Top of Data

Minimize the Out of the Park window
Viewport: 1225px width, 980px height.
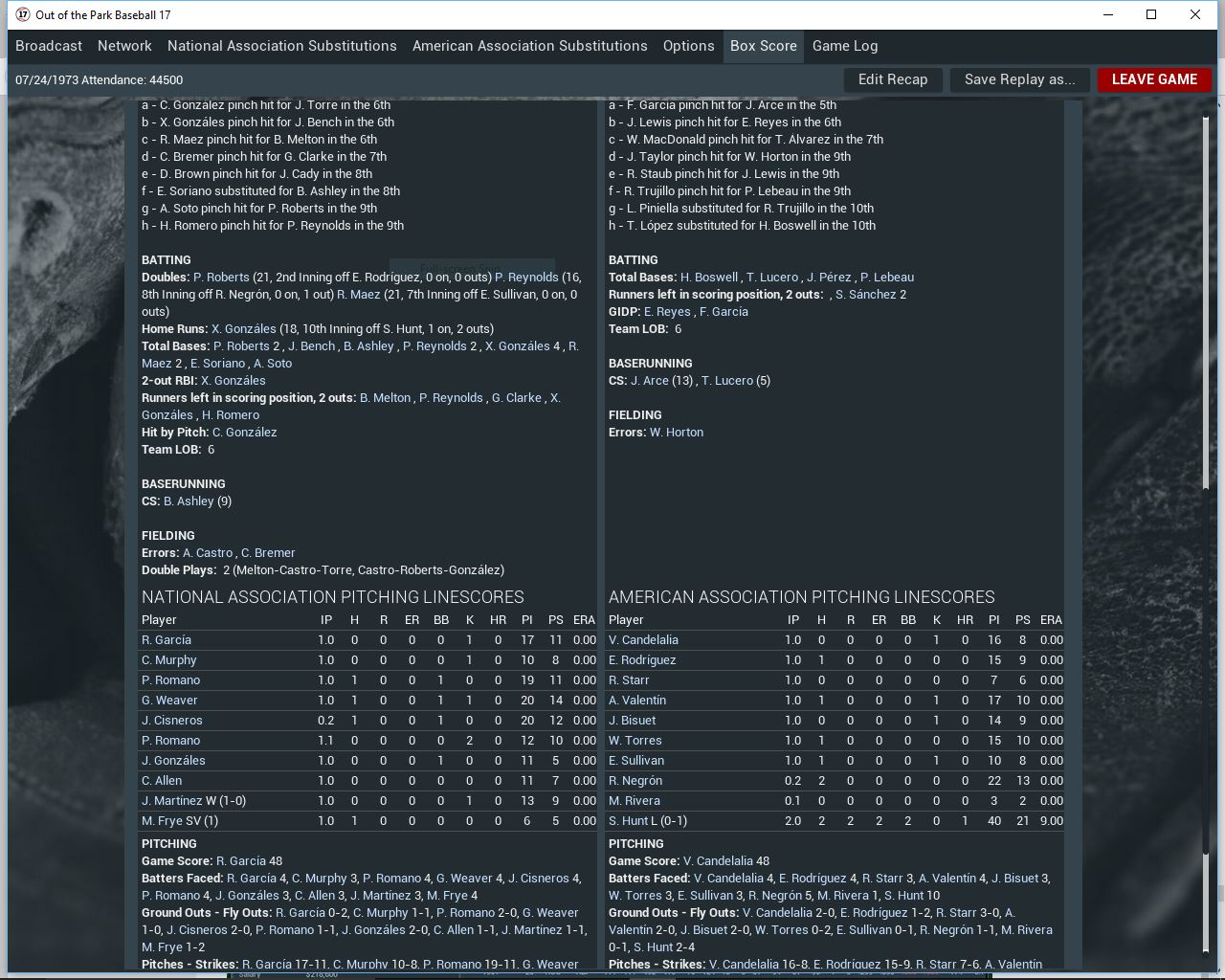tap(1108, 14)
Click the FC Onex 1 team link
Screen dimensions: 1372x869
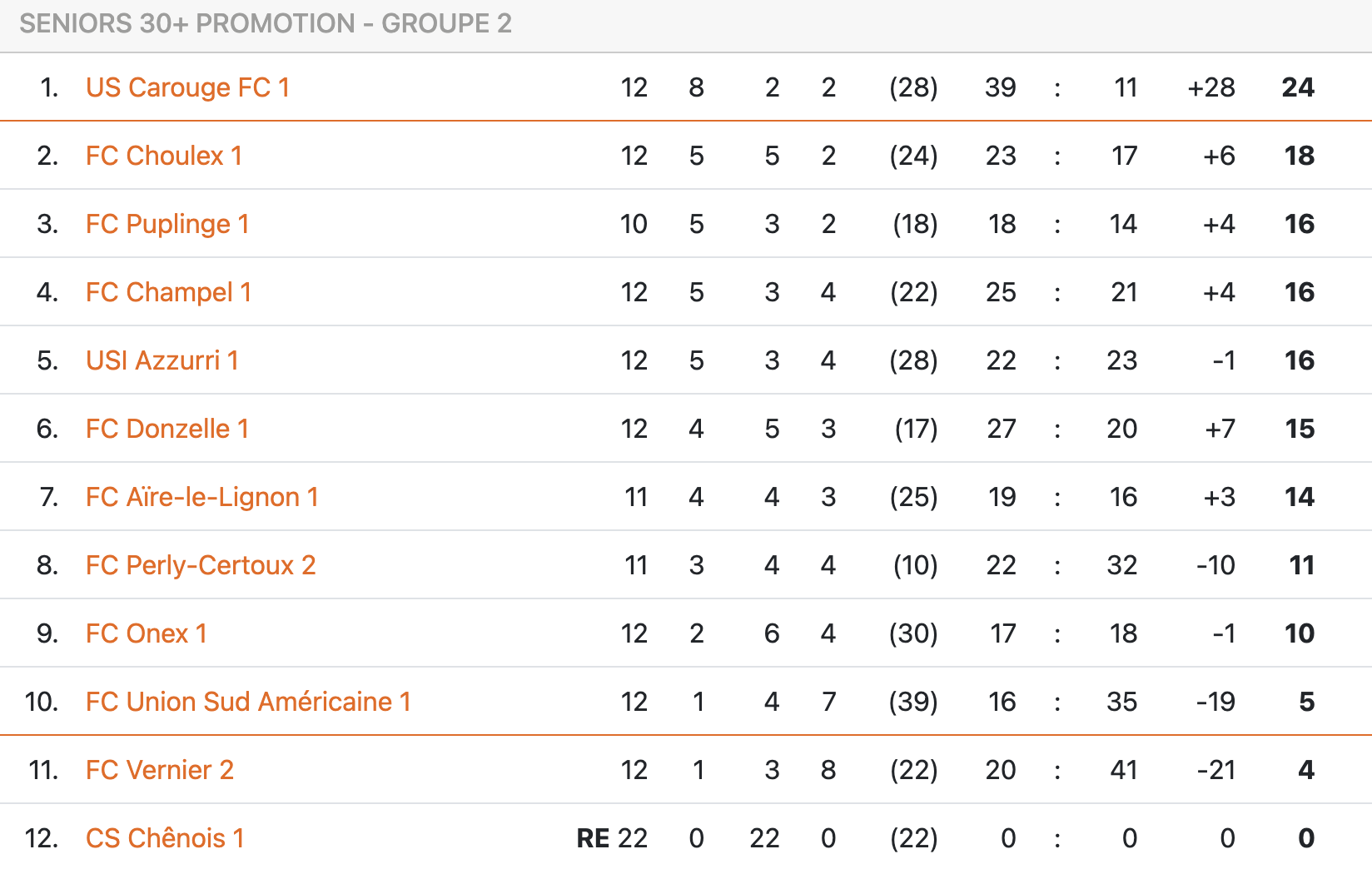click(147, 633)

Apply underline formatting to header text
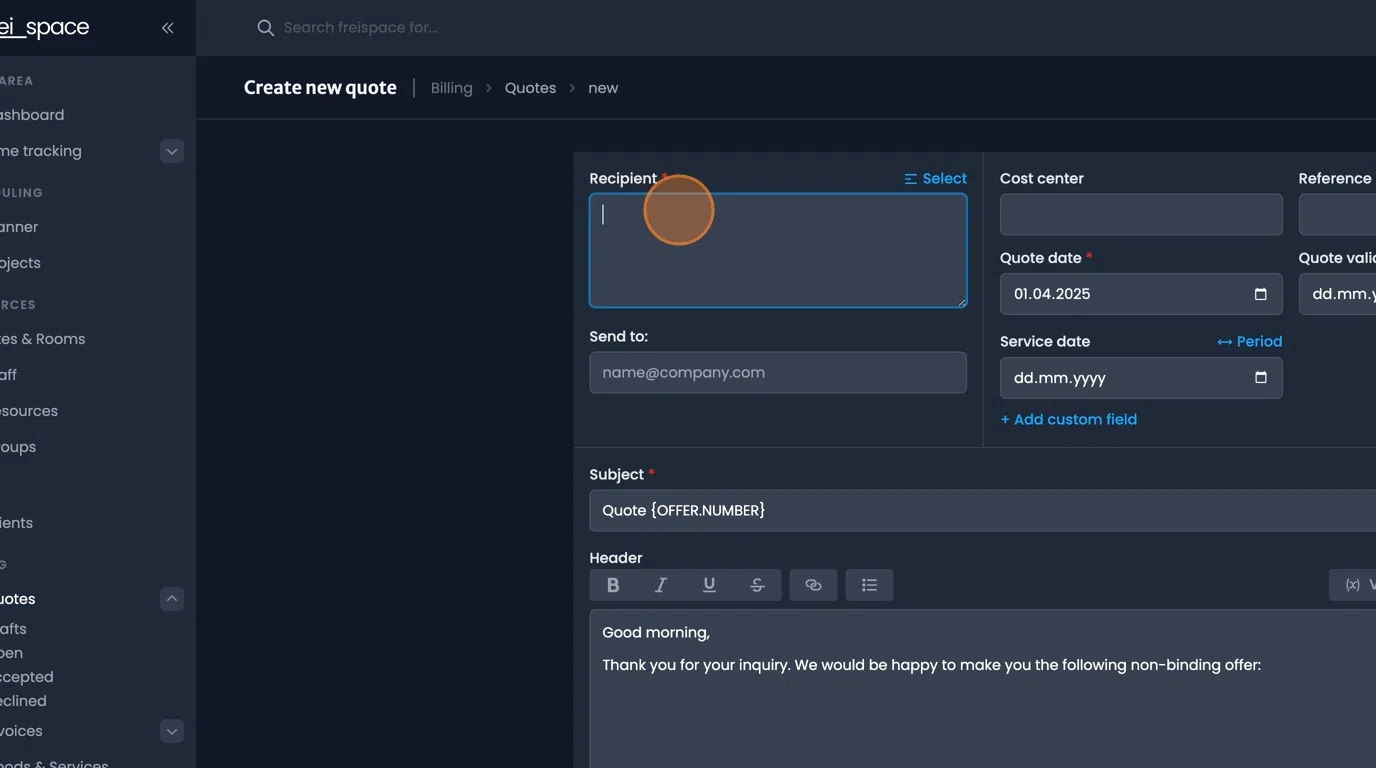pos(709,584)
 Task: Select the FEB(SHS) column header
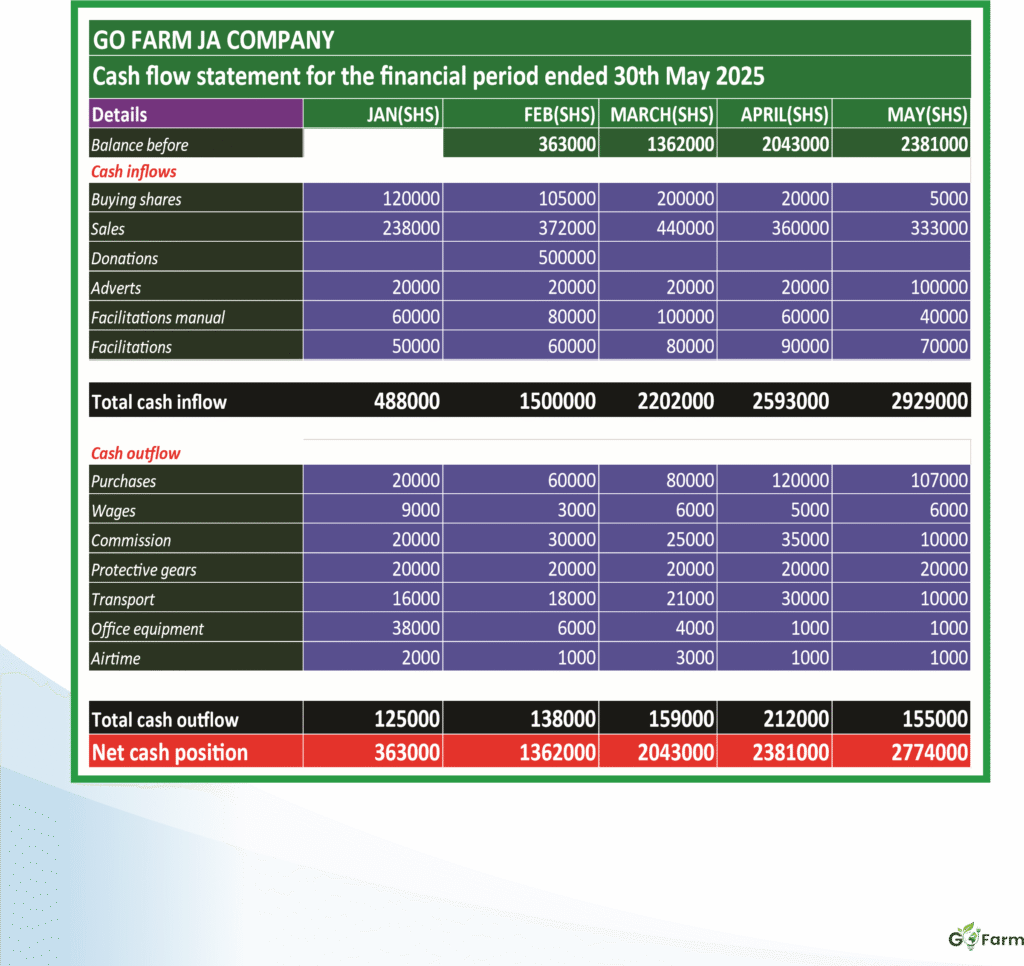point(560,114)
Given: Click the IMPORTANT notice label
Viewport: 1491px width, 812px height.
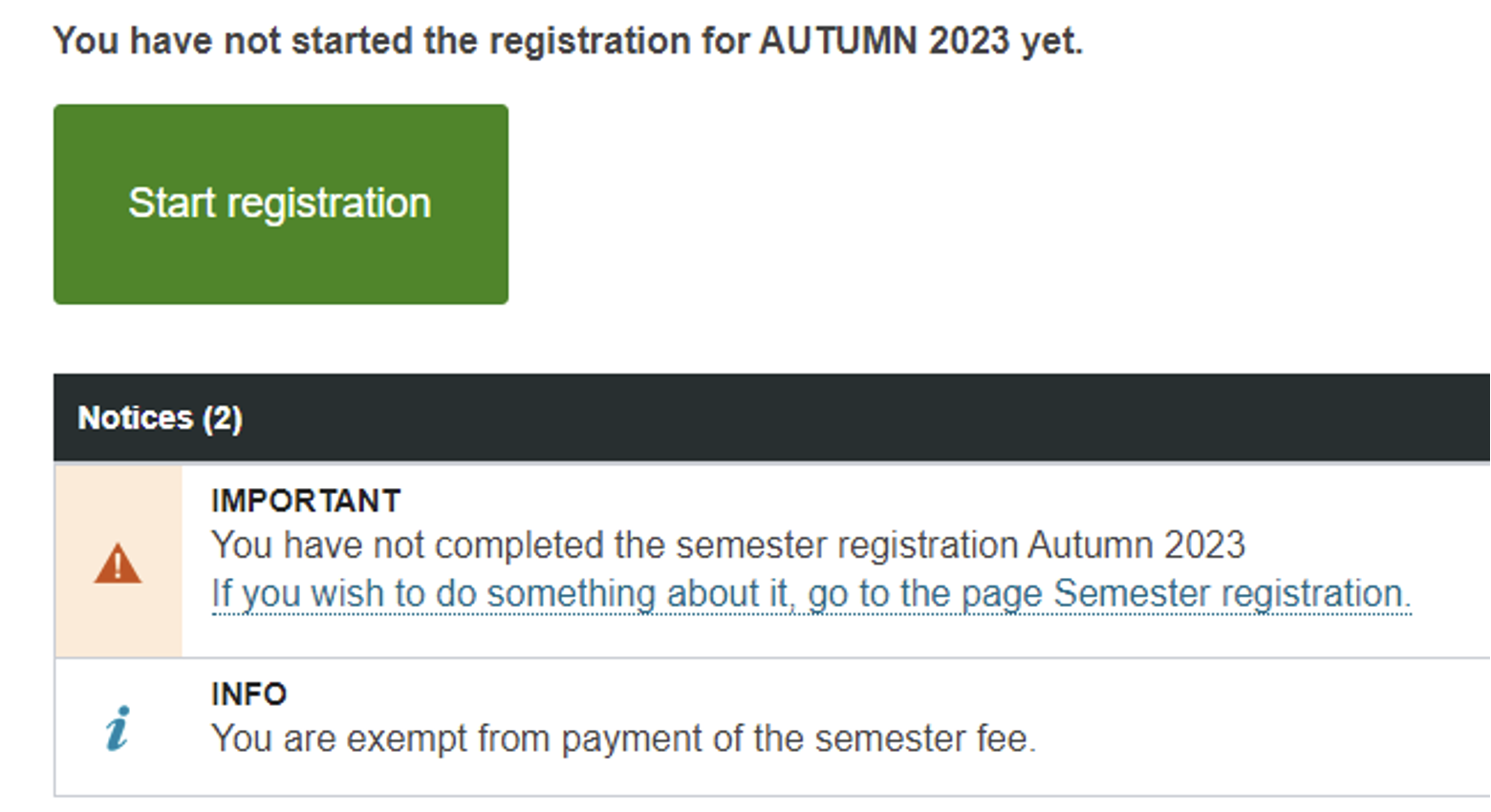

Bottom of Data

* What is needed:
Return all records above verbatim without their pictures.

* Written solution:
Minimize the Out of the Park window
Viewport: 1225px width, 980px height.
tap(1108, 14)
Click the FC Onex 1 team link
Screen dimensions: 1372x869
click(147, 633)

Apply underline formatting to header text
pos(709,584)
 Task: Select the FEB(SHS) column header
point(560,114)
Given: Click the IMPORTANT notice label
Viewport: 1491px width, 812px height.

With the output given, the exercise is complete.